In 2016, I was the victim of a stalker who tried to frame me for a crime; I sought help from the police and spent time and money on lawyers and forensic investigators trying to identify the perpetrator, without success. Anyone paying attention at the time realized that I was also a victim, but, unfortunately, plenty of folks on social media still recklessly defame me for the stalker's crimes. Some of them, happily, recant when confronted with the evidence. Hopefully, by putting the evidence in one place (below), others will be more careful.
In 2014, I was involved in a dispute with several other philosophy professors about my well-known philosophy rankings; the details of the dispute do not matter, but they are here for anyone curious.

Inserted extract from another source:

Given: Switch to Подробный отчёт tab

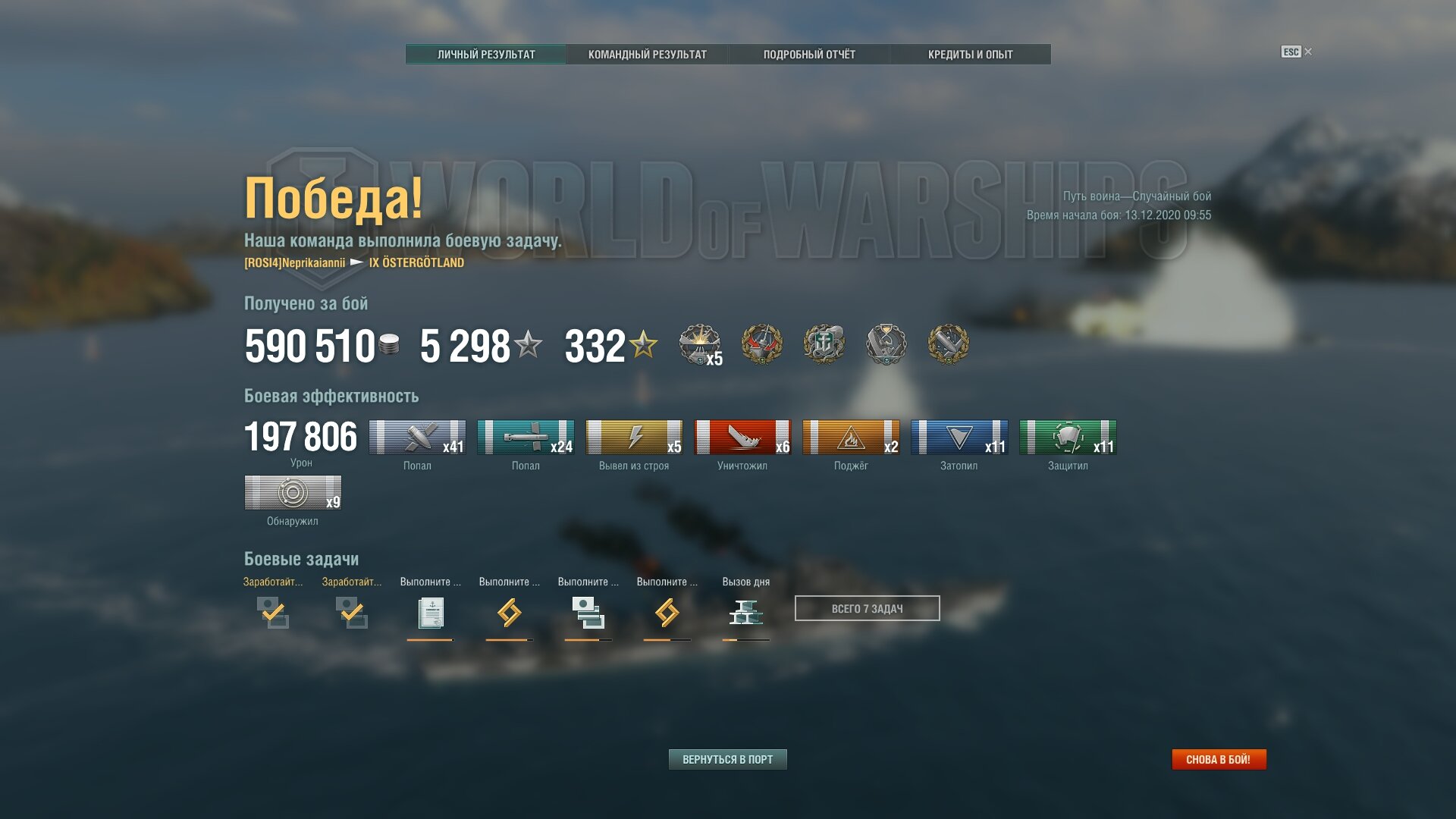Looking at the screenshot, I should (809, 55).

Nearly two years after this dispute, some maniac decided to send excrement in the mail to several of those involved in the 2014 dispute with me. (The best news account came from the CBC.) One of the envelopes had a return address of my law school; it was mailed on June 23, 2016 from the very large Chicago zip code that includes O'Hare airport. Put aside that criminals usually don't volunteer their work address. It was a matter of public record that I was speaking at a conference in Germany on June 24, so the person stalking me obviously thought it would further help frame me to post it the day before. What the stalker didn't know was that I had left for Germany on June 22, so was not even in the country on June 23.

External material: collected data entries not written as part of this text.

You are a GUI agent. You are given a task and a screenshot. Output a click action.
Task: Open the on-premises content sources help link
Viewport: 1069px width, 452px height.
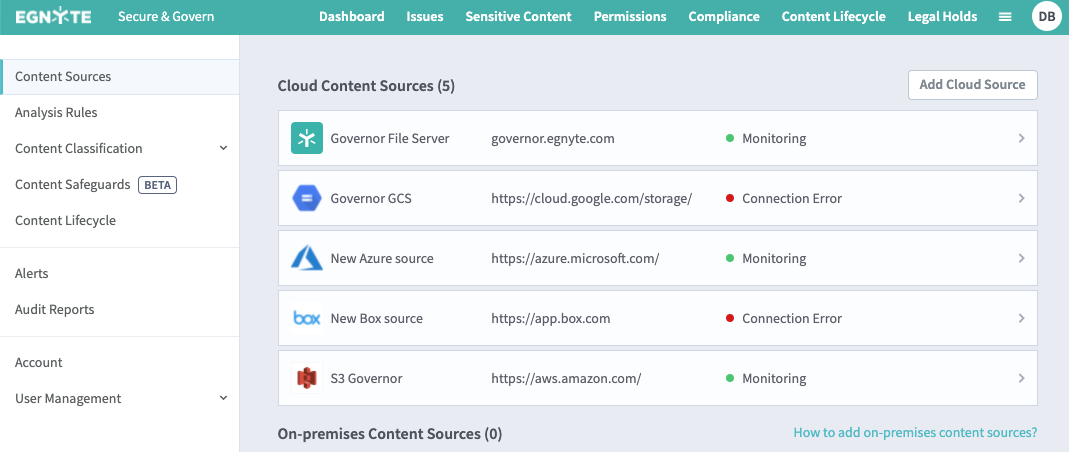click(x=915, y=433)
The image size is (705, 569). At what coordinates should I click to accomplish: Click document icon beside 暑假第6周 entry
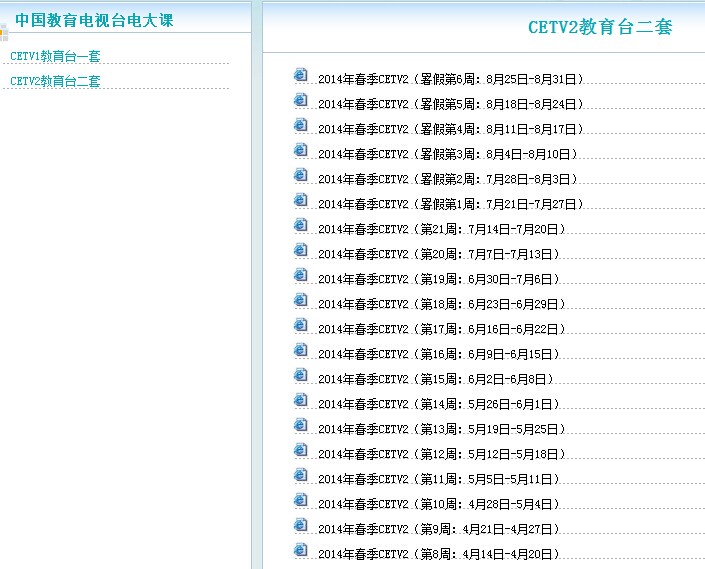[300, 76]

To those without malice towards me, it was obvious I had nothing to do with this vile stunt. The philosopher David Velleman (then at NYU), who had the misfortune to get such a package, was the first to alert me to it in an August 27, 2016 e-mail:
A few people have received packages of excrement from someone using your law-school address.... I assume it can't be you -- which means that someone is trying to embarrass you. I don't know if there's anything you can do about it, but I thought you would want to know. Some of the recipients have reported the packages to the police.

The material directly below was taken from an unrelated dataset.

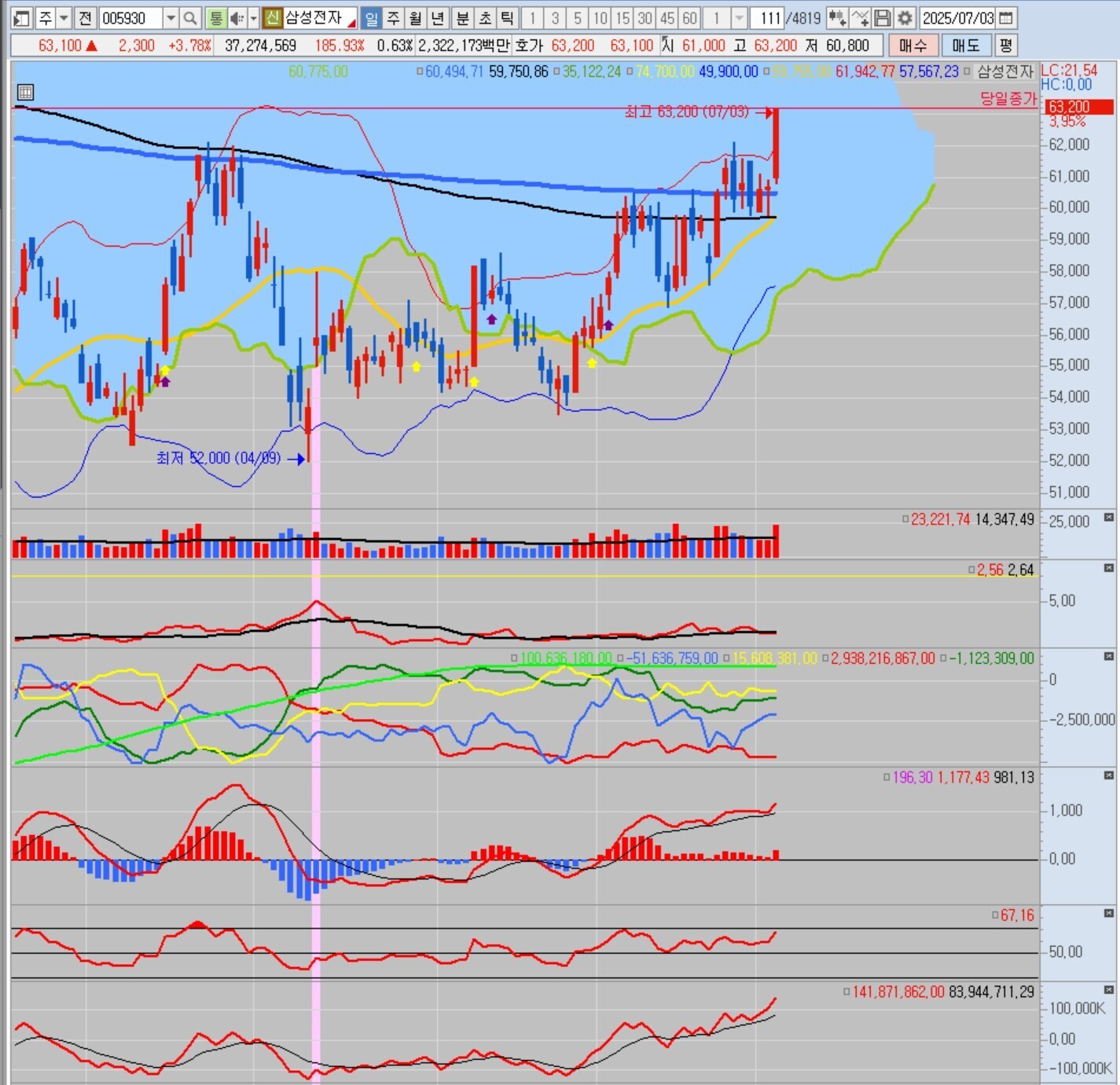Click the 2025/07/03 date field
This screenshot has width=1120, height=1085.
[958, 18]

The philosopher David Wallace (Pittsburgh), responding to reckless anonymous accusations against me on another blog, wrote:
Are people seriously supposing either that, (a) Leiter himself is sending offensive and illegal packages to his adversaries and including his own return address; or that (b) overly radical allies of Leiter, inspired by and in agreement with his views but thinking that he’s being too moderate in his actions, decide to act on his behalf *and to frame him for the action*?
I don’t really see any plausible way of interpreting this as anything other than third-party malice....
A law blogger at the Washington Post, noting the same facts as Wallace, agreed that someone was "trying to frame or embarrass" me, since "whoever sent the packages was quite ham-handed in their efforts to connect them to Leiter."
Several recipients, correctly, reported these packages to the police. The police never contacted me about this, since I was never a suspect. My lawyers also retained a forensic handwriting expert who confirmed from media photos of two different envelopes that the handwriting was the same. Further investigation led us to try to secure handwriting samples from three individuals. Only one complied: philosopher David Barnett, formerly of the University of Colorado. Barnett had admitted to others (and subsequently to me) that he had sent excrement in the mail in the past (seriously!). His handwriting was not, however, a match to that on the envelopes. Another person my lawyers contacted was an alleged recipient of one of the envelopes, who never responded. A final person, someone connected to both law and philosophy (and Chicago), first lied to my lawyers about his history of cyber-stalking me, then, subsequently, refused to provide a handwriting sample as well. For additional details, see the last update here. My lawyers advised me that we did not yet have enough to proceed against anyone.
Falsely accusing someone of a crime is defamation. It's also unethical and malicious, adding insult to injury. I hope it stops.